Greatest Hits is a compilation album by contemporary Christian music-pop singer Amy Grant, released on October 2, 2007 (see 2007 in music). It  was released by EMI CMG, Grant's new record label, to mark the start of her contract with them. It does not contain new songs, but the record label did remaster all of her songs. It is her latest career-spanning collection (following the 1986 compilation The Collection), and thus overlaps several tracks with both The Collection and Greatest Hits 1986–2004 (2004). As with The Collection, the songs are arranged in reverse chronological order. There is a special edition of the album that also contains a bonus DVD.

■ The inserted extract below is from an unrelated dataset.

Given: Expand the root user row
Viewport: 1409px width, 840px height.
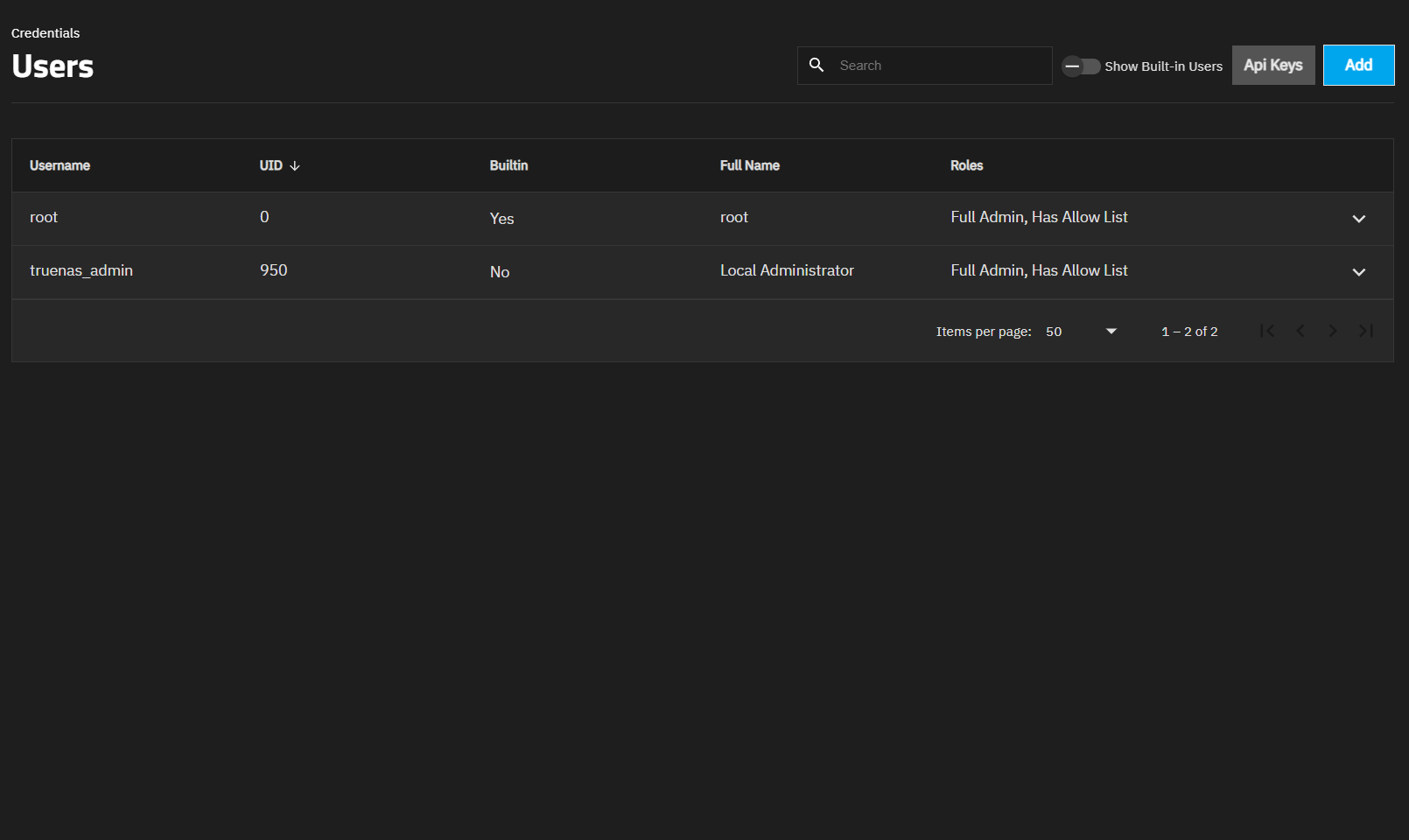Looking at the screenshot, I should click(x=1358, y=219).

The album contains at least one song from all of Grant's non-Christmas studio albums at the time of this album's release, with the exception of Never Alone (1980), Legacy... Hymns and Faith (2002) and Rock of Ages... Hymns and Faith (2005). Notably missing from the collection are several of Grant's hits, including "Everywhere I Go", "Wise Up", "The Next Time I Fall" (a duet with Peter Cetera), and her cover version of Joni Mitchell's "Big Yellow Taxi".

Track listing

CD

DVD
The DVD contains:
 Music videos for:
 "Lead Me On"
 "Every Heartbeat"
 "Baby Baby"
 "House of Love"
 "Takes a Little Time"
 Interview: "Looking Back"
 Feature: Amy shares about her life
 Audio: Acoustic performance of "Takes a Little Time"
 Photo gallery
 Free Ringtone: "Takes a Little Time"
 Free trial membership to FOA (Friends of Amy - Grant's fan club)

Promotion
Grant promoted the hits album on her website using her vlog section, Simple Things. There are two videos used in promotion of the album. One is Grant playing acoustic guitar on an acoustic performance of her hit "Baby Baby", filmed at her house.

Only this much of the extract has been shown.